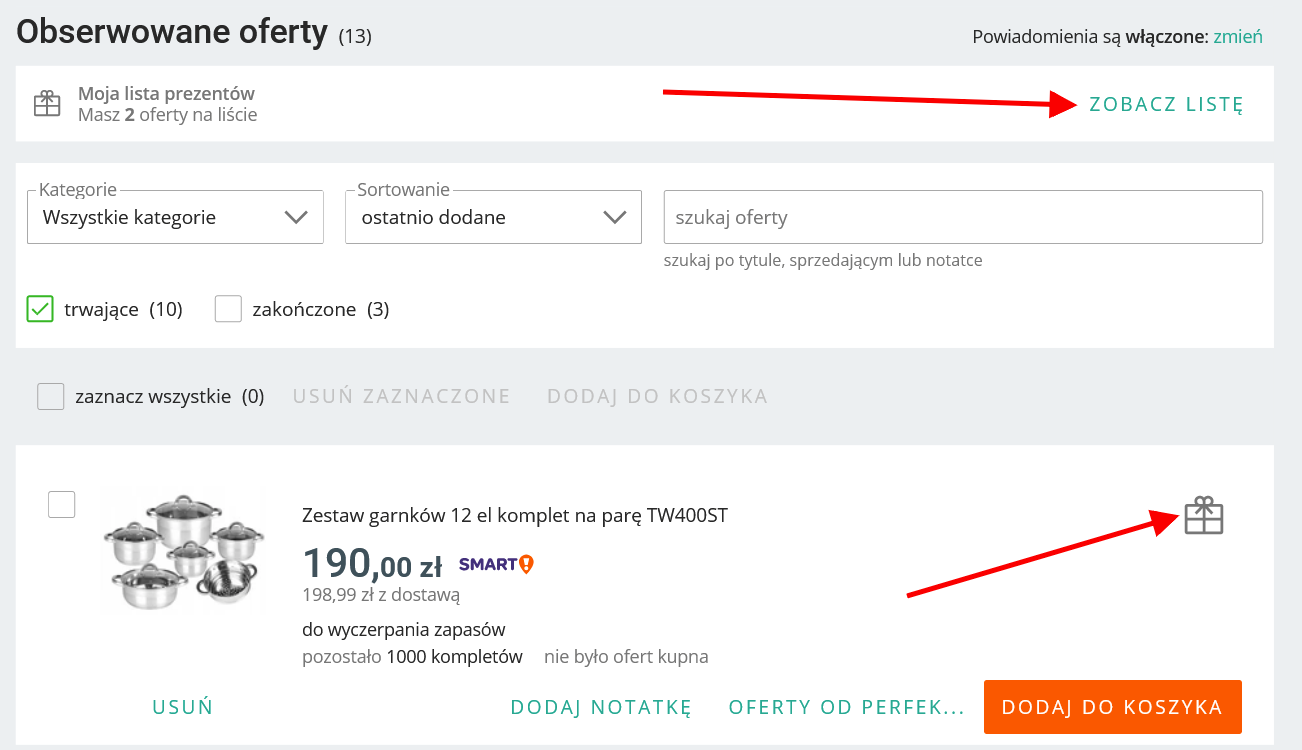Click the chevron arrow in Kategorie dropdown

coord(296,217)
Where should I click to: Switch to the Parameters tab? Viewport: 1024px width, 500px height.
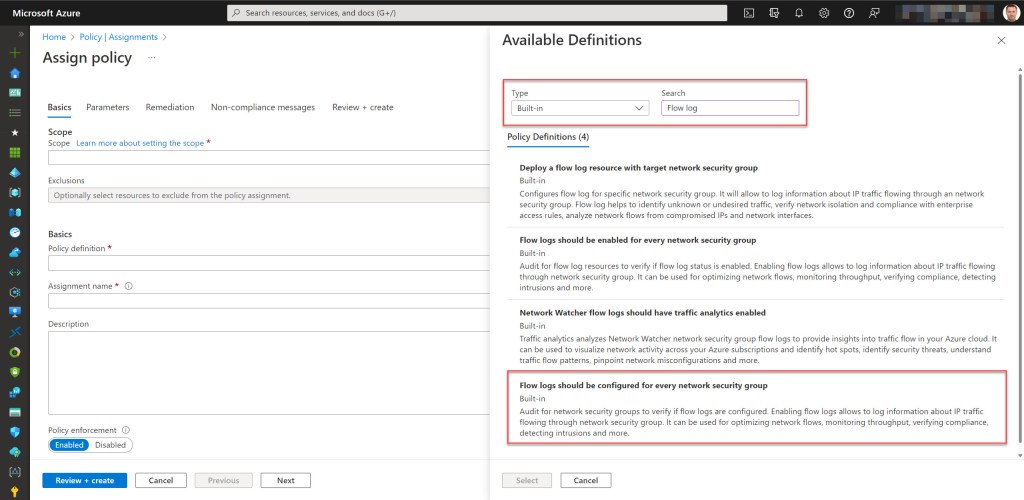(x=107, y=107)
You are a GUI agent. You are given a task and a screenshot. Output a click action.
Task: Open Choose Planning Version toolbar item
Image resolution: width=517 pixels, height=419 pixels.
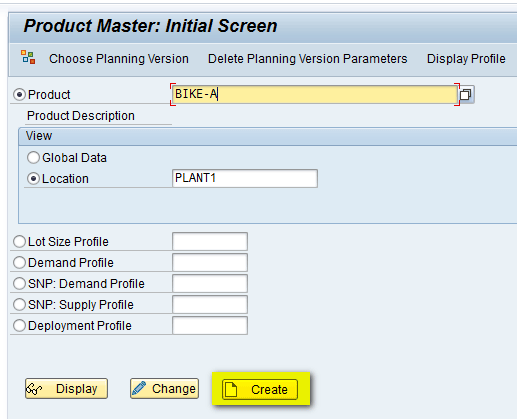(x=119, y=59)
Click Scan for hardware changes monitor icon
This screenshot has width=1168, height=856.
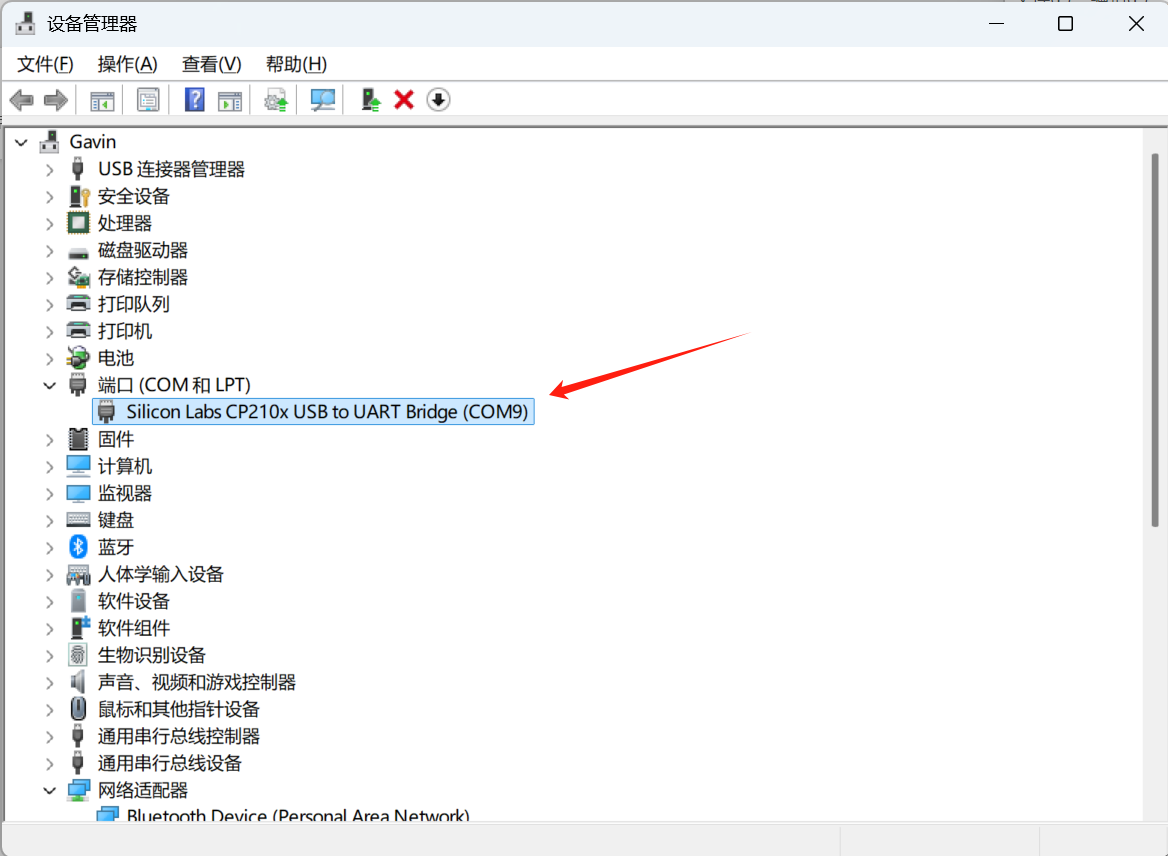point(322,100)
◇ ◇ ◇
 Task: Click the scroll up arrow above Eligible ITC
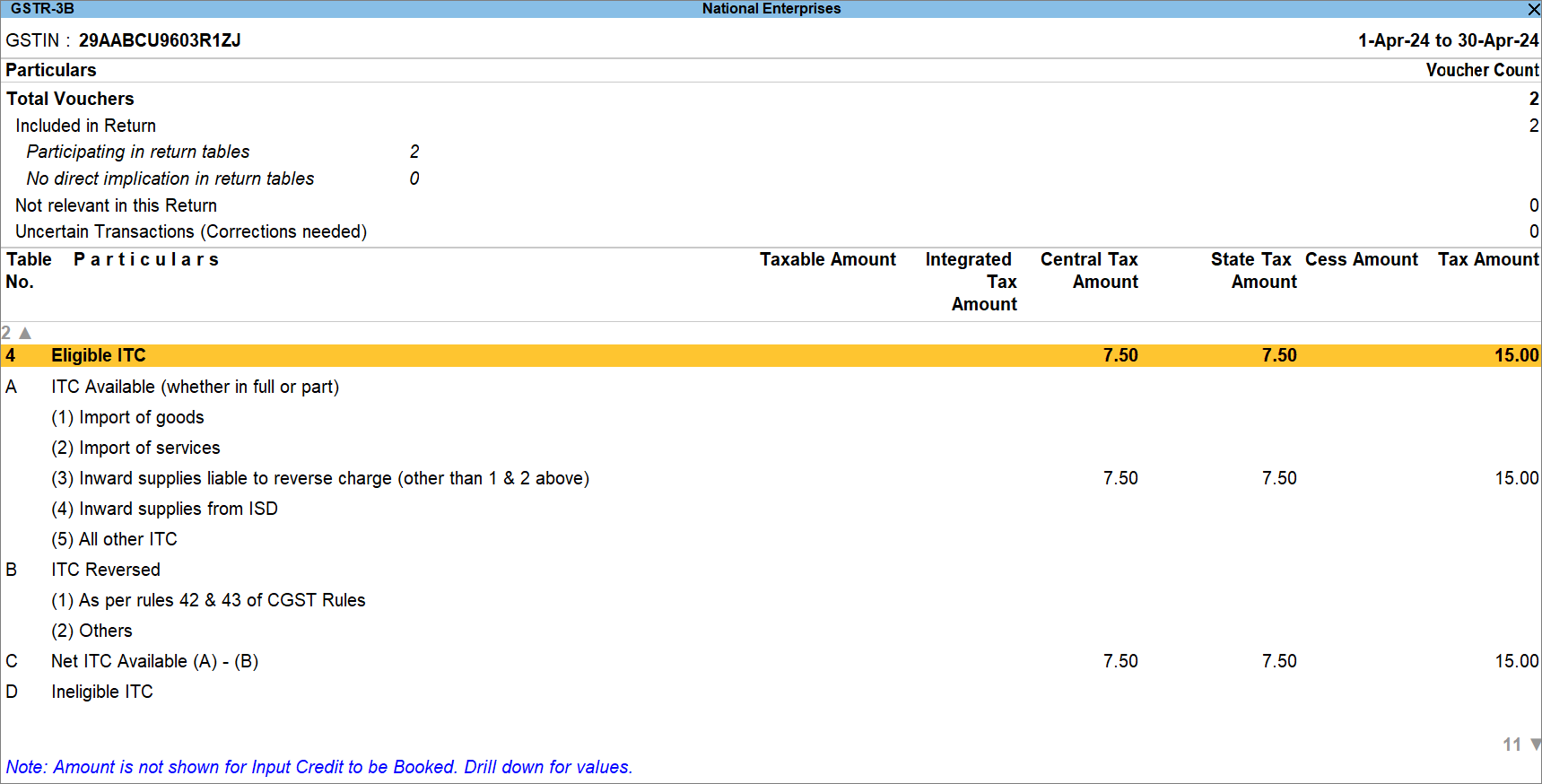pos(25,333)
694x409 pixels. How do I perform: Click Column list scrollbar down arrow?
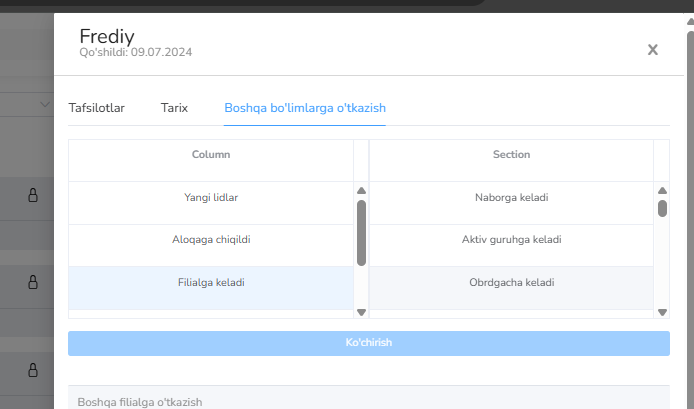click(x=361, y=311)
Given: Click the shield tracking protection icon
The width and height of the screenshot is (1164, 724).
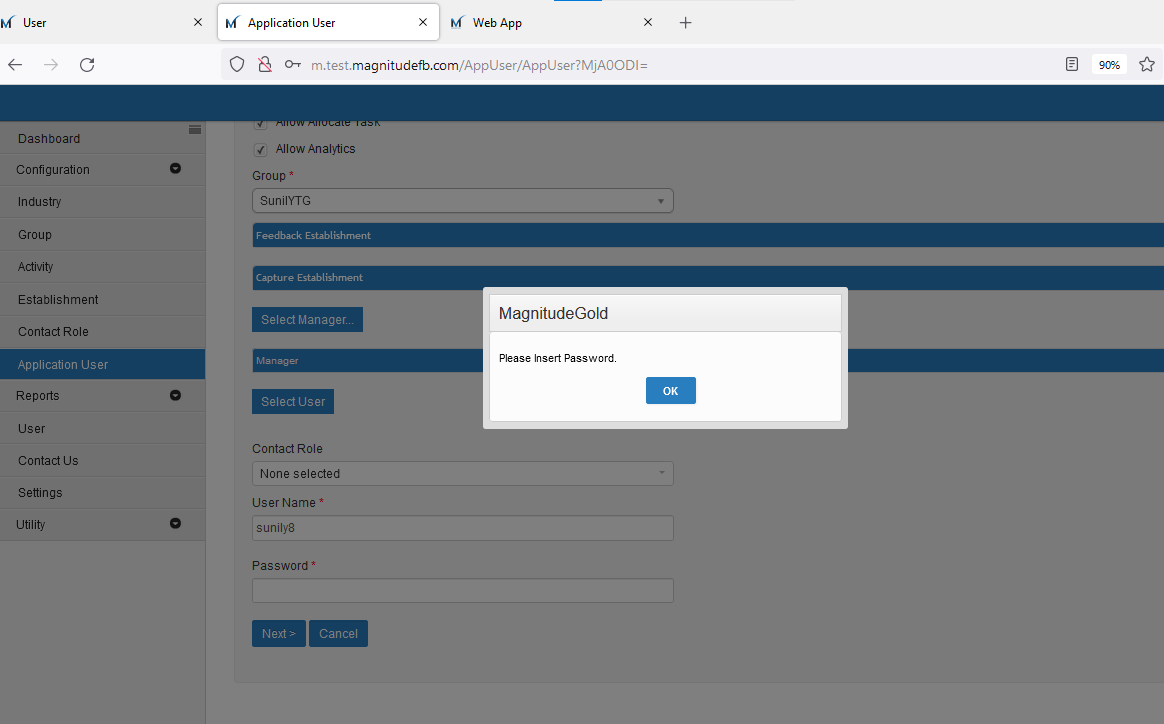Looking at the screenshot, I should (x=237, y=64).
◇ ◇ ◇
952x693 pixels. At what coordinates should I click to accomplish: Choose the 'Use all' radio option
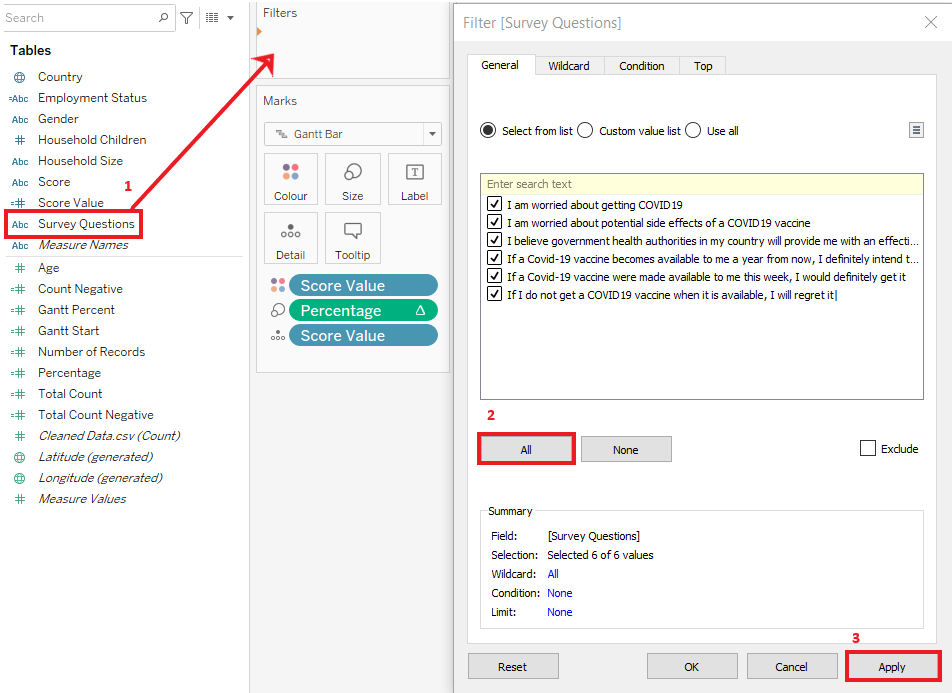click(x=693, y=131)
◇ ◇ ◇
What is expected -
Among the lines above, find those carrying the word "icon" and copy them out.

Solution to this exercise -
Click Scan for hardware changes monitor icon
Given: Click the shield tracking protection icon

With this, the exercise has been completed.